◆ RECORDS SHOWN
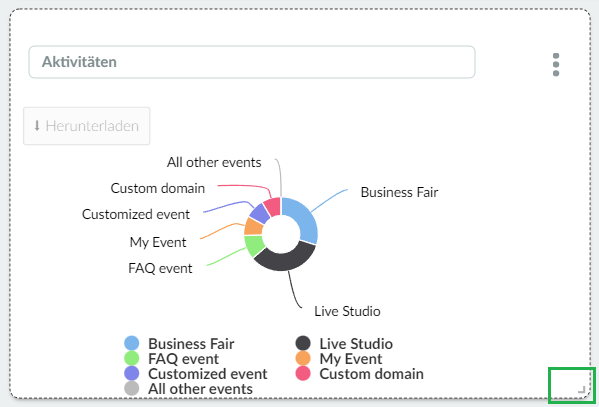Viewport: 599px width, 407px height.
Task: Select the green FAQ event donut slice
Action: coord(254,246)
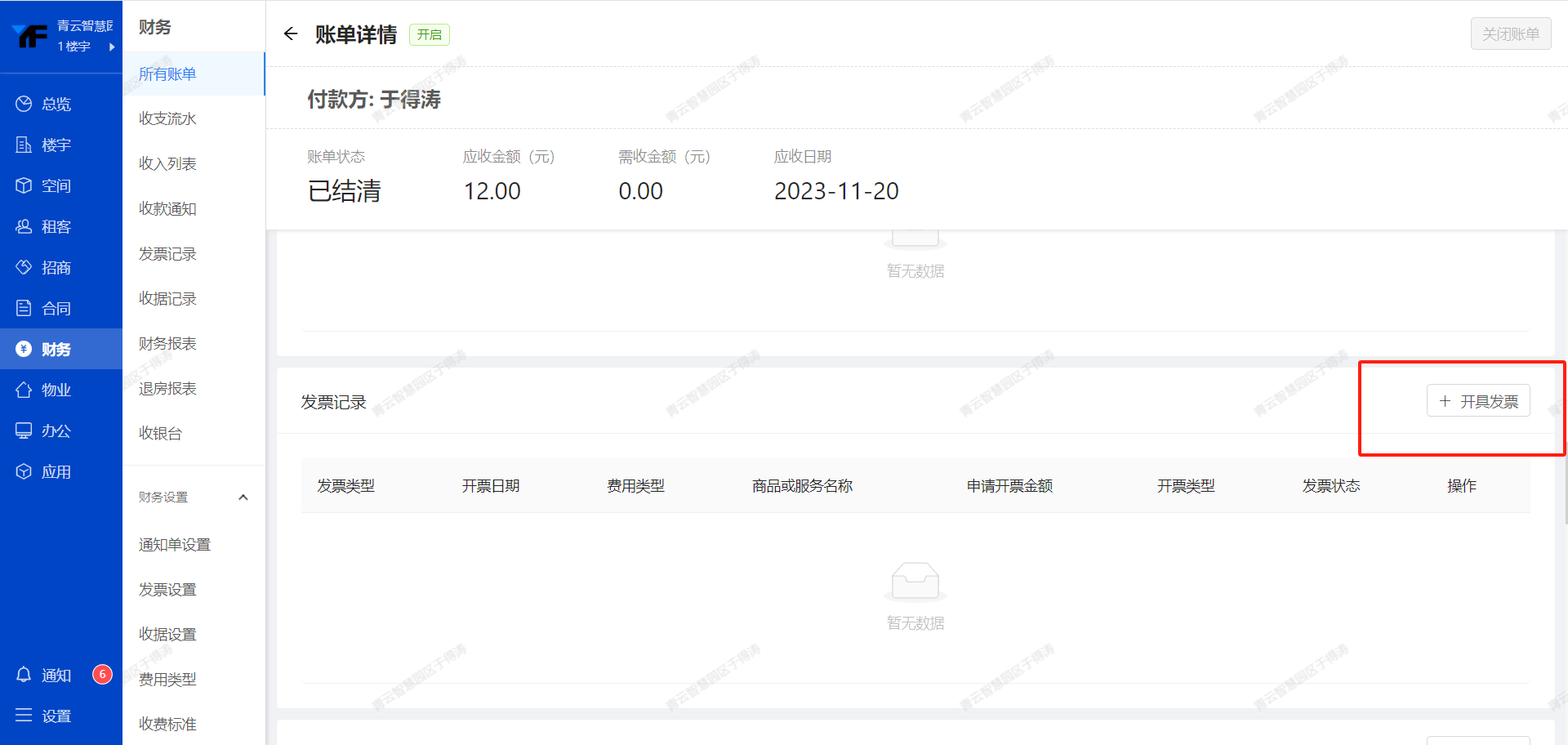Open the 总览 overview icon in sidebar
This screenshot has height=745, width=1568.
(x=24, y=104)
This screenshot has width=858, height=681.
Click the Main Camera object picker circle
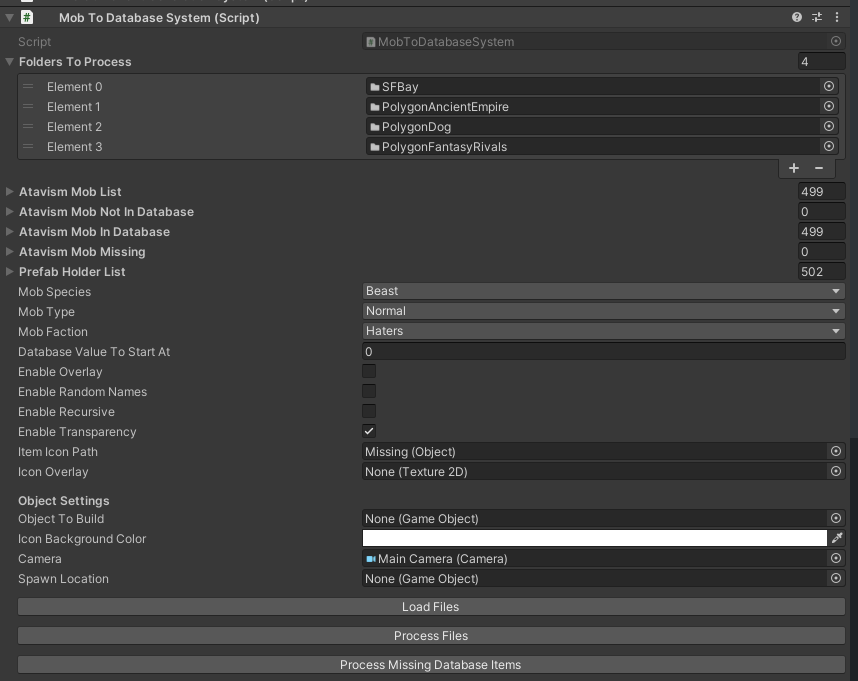point(836,558)
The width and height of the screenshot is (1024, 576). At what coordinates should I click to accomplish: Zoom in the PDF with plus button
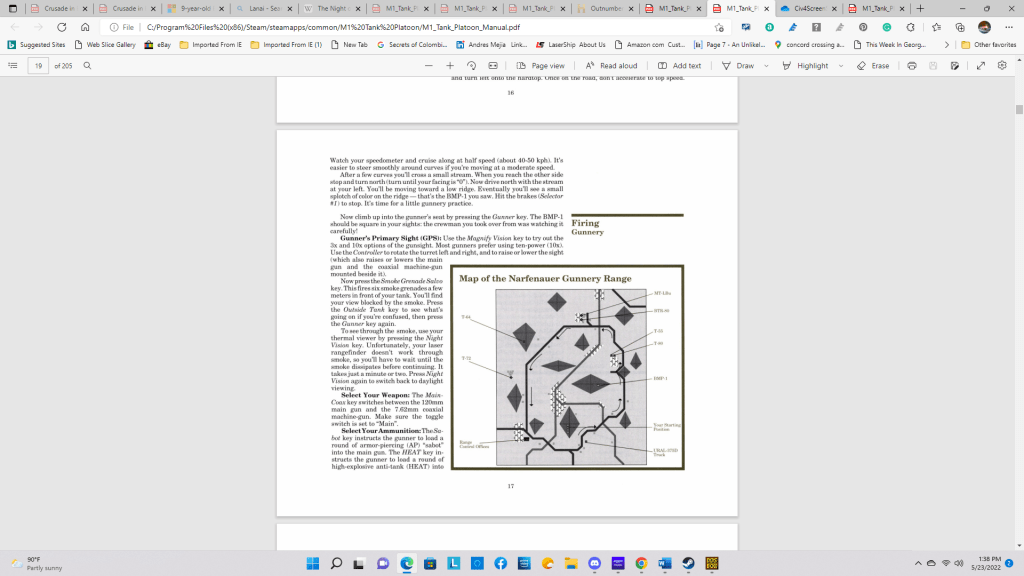tap(451, 65)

◆ THE TASK
Give again, word for word, each line from the one holding "This screenshot has width=858, height=681." through the end of the entries, and leave out any picture.

◆ TASK RESULT
This screenshot has width=858, height=681.
Click the Main Camera object picker circle
point(836,558)
The width and height of the screenshot is (1024, 576). At what coordinates should I click to accomplish: Zoom in the PDF with plus button
tap(451, 65)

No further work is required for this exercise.